We wish, however, to bring to your attention yet another acute problem in the activities of the MIA, this being the death of people in police units.  During 2010 and the beginning of 2011, more than 50 people have died in police stations with this creating a bleak record over recent years.

It is in the Kharkiv region, at the Loziv Police Station, that events have taken place requiring proper assessment at national level, yet none of this is happening!

It is impossible not to react to a situation where over ten days (!) there have been two incidents in the Loziv Police Station with two people throwing themselves out of windows.

The first case involved a man from the Roma community who was accused of possessing and circulating drugs. He was summoned on Sunday to the police station, together with his wife and 8-year-old daughter. After a lengthy period with the investigator, the man threw himself out the window of the fourth floor of the police station, was taken to the Loziv Central Hospital where he died a few days later.

The police have put forward the strange explanation that he was high on drugs, in an excited state and therefore committed suicide.

Yet this version in no way absolves responsibility from the police since they should not have interrogated a person in a psychologically disturbed state, but needed on the contrary to take measures to preserve his life and health.

The mother of the deceased man alleges that her son was tortured in the police station and pushed from the window by the police officers.  We are also seeing strange behaviour from the Prosecutor who has initiated a criminal investigation over actions exceeding official powers by unidentified individuals.  It thus follows that some unidentified individuals somehow got into the police station and exceeded official powers (whose powers if they are unidentified?) causing a person’s death? The eight-year-old daughter of the deceased man, who was witness to his presence in the police station, has not since spoken at all.

The story in general is reminiscent of a horror film.

The Lozivsk Police Station is clearly in fear of nobody, neither the Prosecutor, nor its own management, since despite the criminal investigation initiated, such strange “falls” from the police station have continued.

Not even 10 days had passed when this time a woman fell from the third floor. She had spent more than five hours in the investigator’s office, confessed to stealing a sack of potatoes then asked to go to the toilet and jumped from the third floor window. She received serious injuries, fractured ribs and a lung injury.  She was taken to the Lozib Central Hospital where she was operated on.

These leaps from the windows of a police station reflect the total decline of the system. In 20 years since Ukraine’s independence we are perhaps for the first time encountering such flagrant disregard for the law, and not in the last months alone.

The previous case in Kharkiv was the beating of Yakov Strogan in the Kyivsky District Police Station in Kharkiv.  After the case received coverage in the press, he was arrested and again beaten, being brought to the Kyivsky District Court in such a state. Moreover the officers from the Kyivsky District Police Station knew that there would be journalists in the court which was to consider whether to remand Yakov Strogan in custody.
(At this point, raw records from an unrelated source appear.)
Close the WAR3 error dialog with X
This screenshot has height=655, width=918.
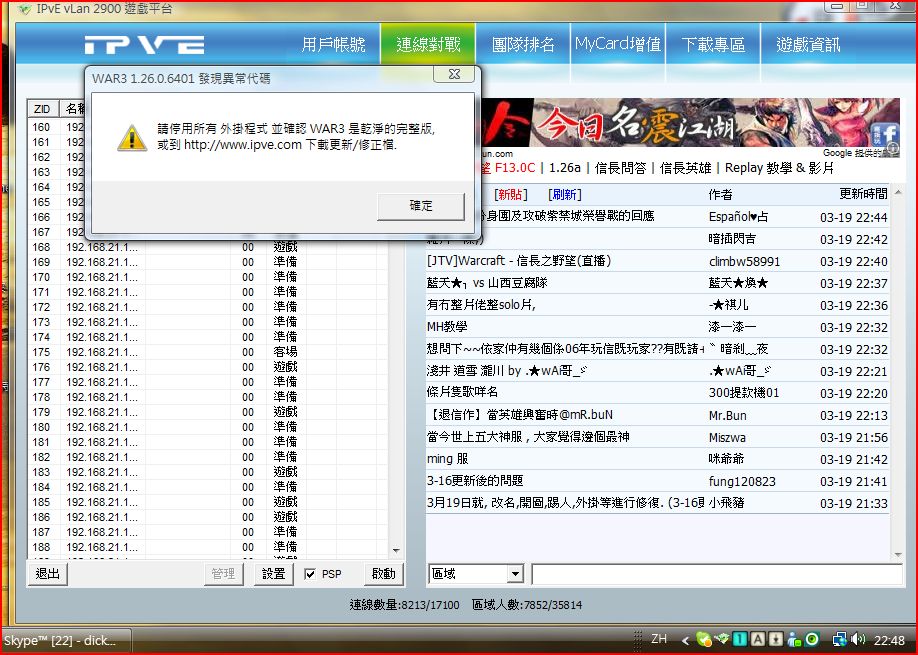tap(454, 74)
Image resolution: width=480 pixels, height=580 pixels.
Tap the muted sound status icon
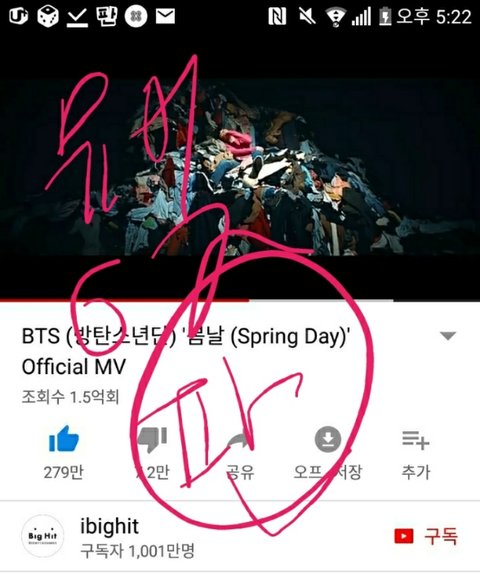coord(307,16)
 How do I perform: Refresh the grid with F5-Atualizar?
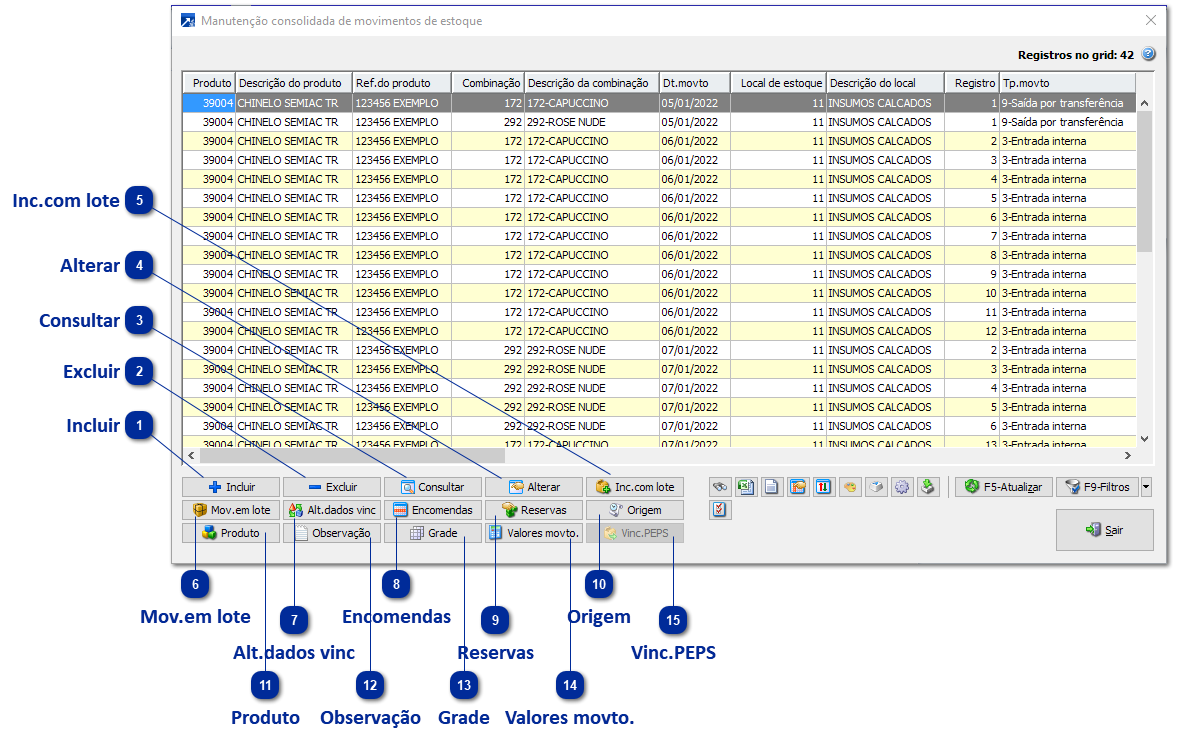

As a result the case has gained wide publicity not only in Ukraine, but abroad.

At the present time the MIA has become a factor threatening State security. How can one build a country with a law-abiding population respecting the law enforcement bodies, when the law enforcement officers themselves respect neither the law, nor ordinary citizens, nor their own profession?

While we were writing this letter, the young woman who jumped from the third floor of the Loziv Police Station also died.

Her mother also suspects, as in the first case, that this was not suicide.

We demand a swift, law-based and just investigation into this bestial actions by MIA officers and call on you, as guarantor of citizens’ constitutional rights, to take the investigation into these cases under your control.

We believe that human rights violations will stop if those who flagrantly violate them receive the punishment they deserve.

This needs to be done publicly so that both the police and the public know that in Ukraine one must not violate human rights.